Le site, engagé depuis près de dix ans dans un processus de transformation en bioraffinerie, va produire du carburant de synthèse – jusqu’à 15 000 tonnes annuelles – afin de servir les besoins de l’aéroport Marseille Provence.C’est un peu le deuxième étage de la fusée que TotalEnergies active en se lançant dans la production de carburant aérien de synthèse. Jusqu’alors c’est du HVO (pour Hydrotreated Vegetable Oil) que le groupe français produisait sur son site de La Mède, implanté à Chateauneuf-les-Martigues, près de Marseille. Un HVO constitué d’huiles végétales notamment et qui constitue la base nécessaire pour fabriquer ce carburant aérien, appelé aussi SAF.
Pour cela, le site provençal s’est équipé de four et de colonnes de distillation, éléments qui manquaient pour produire du SAF en totalité. Si pour l’heure, ce carburant durable est mélangé avec du carburant fossile hors de la Mède, dans quelques semaines, le site sera également équipé d’un mélangeur, lui permettant de livrer directement l’aéroport Marseille-Provence, situé à Marignane, à huit kilomètres de distance.
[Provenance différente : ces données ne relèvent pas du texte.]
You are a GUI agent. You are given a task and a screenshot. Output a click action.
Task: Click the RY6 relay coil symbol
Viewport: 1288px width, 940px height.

Répondre aux besoins mondiaux
Avec la plateforme aéroportuaire, un accord a été signé en avril 2024 pour convenir de la fourniture par TotalEnergies de SAF (Sustainable Aviation Fuel), un carburant mis à disposition des compagnies aériennes présentes sur la plateforme aéroportuaire. Ce qui en fait d’ailleurs, un outil d’attractivité pour cette même plateforme, le secteur aérien ayant un objectif de réduction de son empreinte carbone. Depuis 2025, les compagnies aériennes ont obligation d’avoir recours à 2% de SAF dans leur stratégie d’approvisionnement en carburant. Un pourcentage qui doit atteindre 20% en 2035 et 70% en 2050.